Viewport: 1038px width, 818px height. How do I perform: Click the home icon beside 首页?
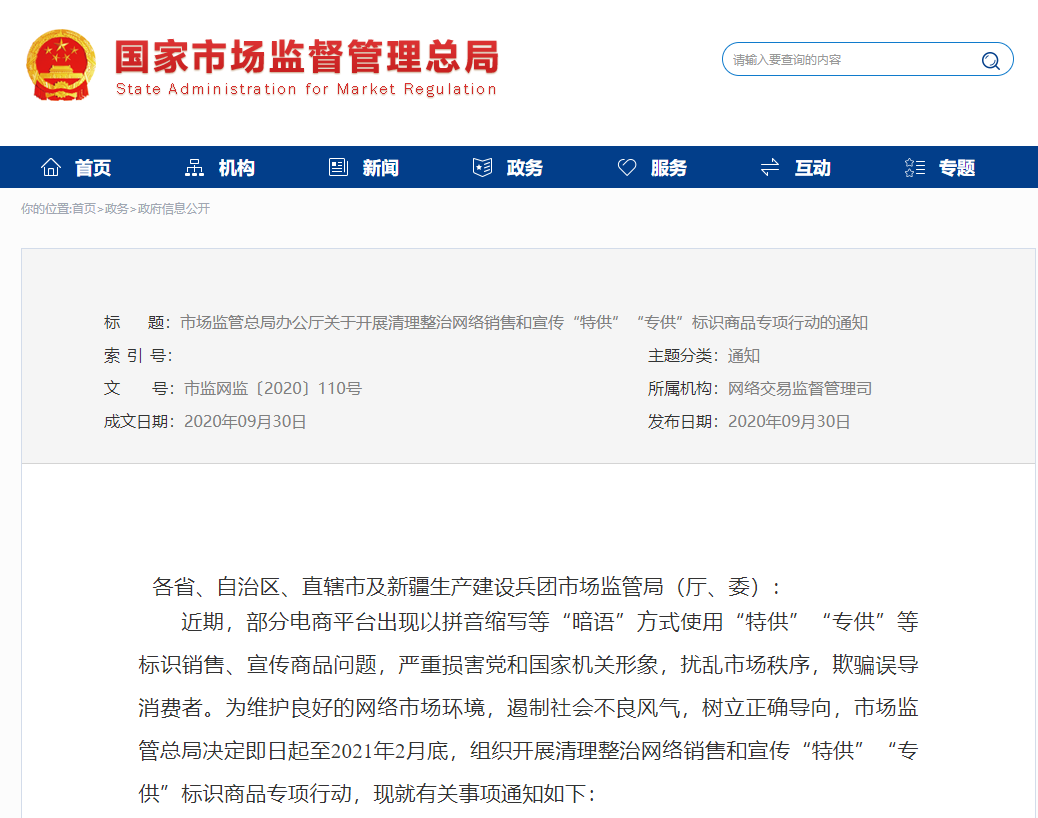[x=51, y=168]
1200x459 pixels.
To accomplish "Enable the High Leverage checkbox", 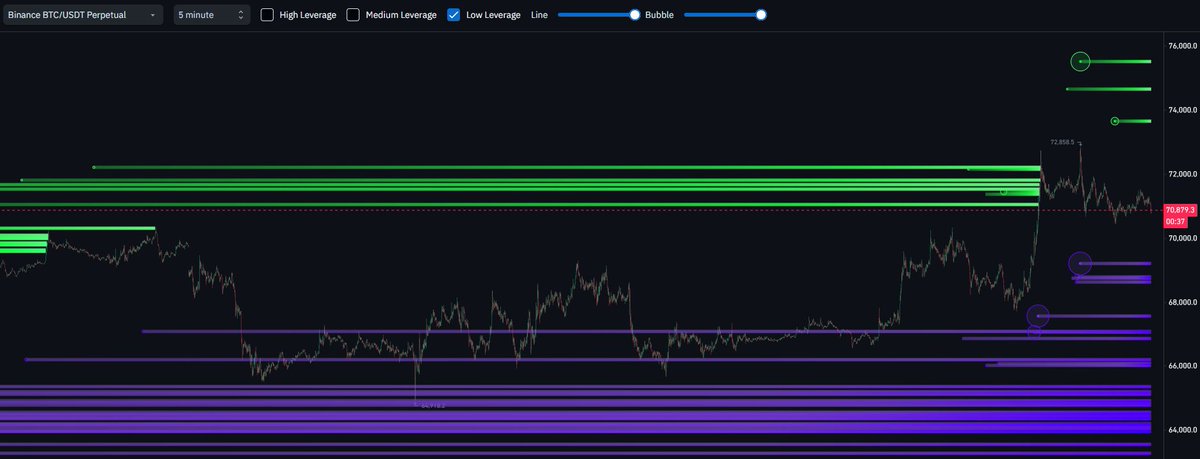I will [x=267, y=15].
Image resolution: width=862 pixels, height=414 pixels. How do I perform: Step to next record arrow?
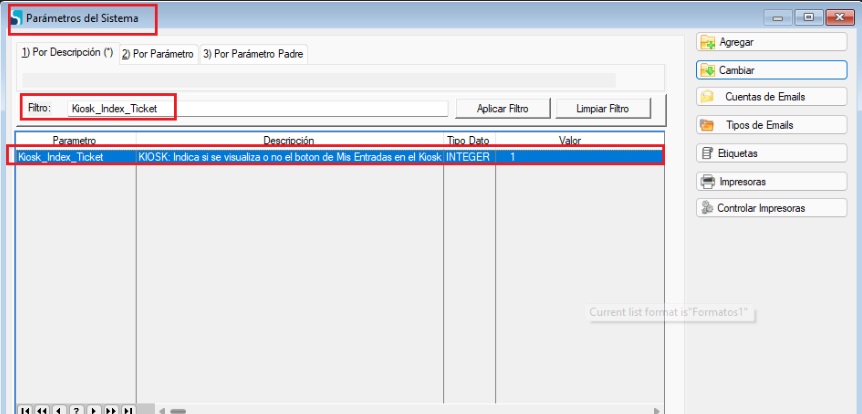tap(93, 410)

==============================

#### Problem description:
Count the lines in the items above that contain the string "pixels". Give only the number.

#### Task solution:
2